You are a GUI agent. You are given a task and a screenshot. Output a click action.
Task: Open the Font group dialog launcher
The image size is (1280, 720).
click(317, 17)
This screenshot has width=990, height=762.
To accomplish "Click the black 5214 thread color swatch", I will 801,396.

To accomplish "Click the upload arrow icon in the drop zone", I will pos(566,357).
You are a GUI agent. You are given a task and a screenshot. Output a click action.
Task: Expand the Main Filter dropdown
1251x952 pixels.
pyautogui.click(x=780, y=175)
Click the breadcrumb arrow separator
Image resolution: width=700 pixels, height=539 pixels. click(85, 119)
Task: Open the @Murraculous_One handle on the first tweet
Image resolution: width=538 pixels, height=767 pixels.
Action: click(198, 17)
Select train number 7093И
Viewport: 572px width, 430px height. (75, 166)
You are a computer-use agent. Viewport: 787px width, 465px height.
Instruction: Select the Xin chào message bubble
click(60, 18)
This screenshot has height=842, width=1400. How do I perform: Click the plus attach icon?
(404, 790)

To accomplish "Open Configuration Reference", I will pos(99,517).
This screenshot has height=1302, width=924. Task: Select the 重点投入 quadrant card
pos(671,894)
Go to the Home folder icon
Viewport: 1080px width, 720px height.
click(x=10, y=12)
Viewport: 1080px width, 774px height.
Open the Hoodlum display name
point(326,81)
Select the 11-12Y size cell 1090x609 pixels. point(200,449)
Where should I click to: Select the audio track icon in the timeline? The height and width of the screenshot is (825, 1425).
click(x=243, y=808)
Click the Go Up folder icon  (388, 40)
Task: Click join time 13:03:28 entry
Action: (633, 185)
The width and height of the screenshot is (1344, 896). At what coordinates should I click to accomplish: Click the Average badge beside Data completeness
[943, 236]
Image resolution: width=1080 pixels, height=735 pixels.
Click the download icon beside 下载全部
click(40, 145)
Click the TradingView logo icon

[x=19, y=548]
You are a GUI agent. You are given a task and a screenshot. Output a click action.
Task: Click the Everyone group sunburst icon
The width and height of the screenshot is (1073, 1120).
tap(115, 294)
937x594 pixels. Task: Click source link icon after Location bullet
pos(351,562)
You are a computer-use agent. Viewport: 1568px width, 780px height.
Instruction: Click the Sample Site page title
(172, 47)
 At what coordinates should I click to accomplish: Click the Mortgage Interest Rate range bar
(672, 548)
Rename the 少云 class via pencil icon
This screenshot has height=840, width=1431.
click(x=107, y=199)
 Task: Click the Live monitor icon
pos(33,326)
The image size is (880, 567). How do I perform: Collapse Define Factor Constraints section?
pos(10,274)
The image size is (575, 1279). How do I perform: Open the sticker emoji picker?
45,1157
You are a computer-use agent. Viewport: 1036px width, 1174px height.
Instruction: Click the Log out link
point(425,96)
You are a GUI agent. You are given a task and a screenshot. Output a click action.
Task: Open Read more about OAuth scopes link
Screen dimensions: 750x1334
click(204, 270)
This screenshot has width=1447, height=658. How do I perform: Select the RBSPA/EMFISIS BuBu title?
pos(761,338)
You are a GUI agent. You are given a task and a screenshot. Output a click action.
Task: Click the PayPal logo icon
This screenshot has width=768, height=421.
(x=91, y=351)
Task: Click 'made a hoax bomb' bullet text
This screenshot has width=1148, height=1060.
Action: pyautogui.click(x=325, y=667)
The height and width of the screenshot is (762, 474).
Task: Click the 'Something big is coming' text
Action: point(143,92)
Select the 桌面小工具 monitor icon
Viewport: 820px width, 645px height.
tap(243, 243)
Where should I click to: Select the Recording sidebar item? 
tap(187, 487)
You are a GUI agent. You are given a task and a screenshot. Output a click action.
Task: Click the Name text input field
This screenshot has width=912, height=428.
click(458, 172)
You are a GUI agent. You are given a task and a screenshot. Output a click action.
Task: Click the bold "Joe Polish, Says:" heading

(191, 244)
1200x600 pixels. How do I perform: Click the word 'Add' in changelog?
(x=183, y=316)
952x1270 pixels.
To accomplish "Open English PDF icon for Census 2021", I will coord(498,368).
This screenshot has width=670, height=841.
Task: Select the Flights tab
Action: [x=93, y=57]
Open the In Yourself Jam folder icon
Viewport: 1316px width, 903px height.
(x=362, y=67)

[Exercise instructions]:
The lines to copy are those in the records above containing the word "computer".

[Answer space]:
You are a computer-use agent. Viewport: 787px width, 465px height.
You are a computer-use agent. Viewport: 1568px width, 780px height.
You are a computer-use agent. Viewport: 1036px width, 1174px height.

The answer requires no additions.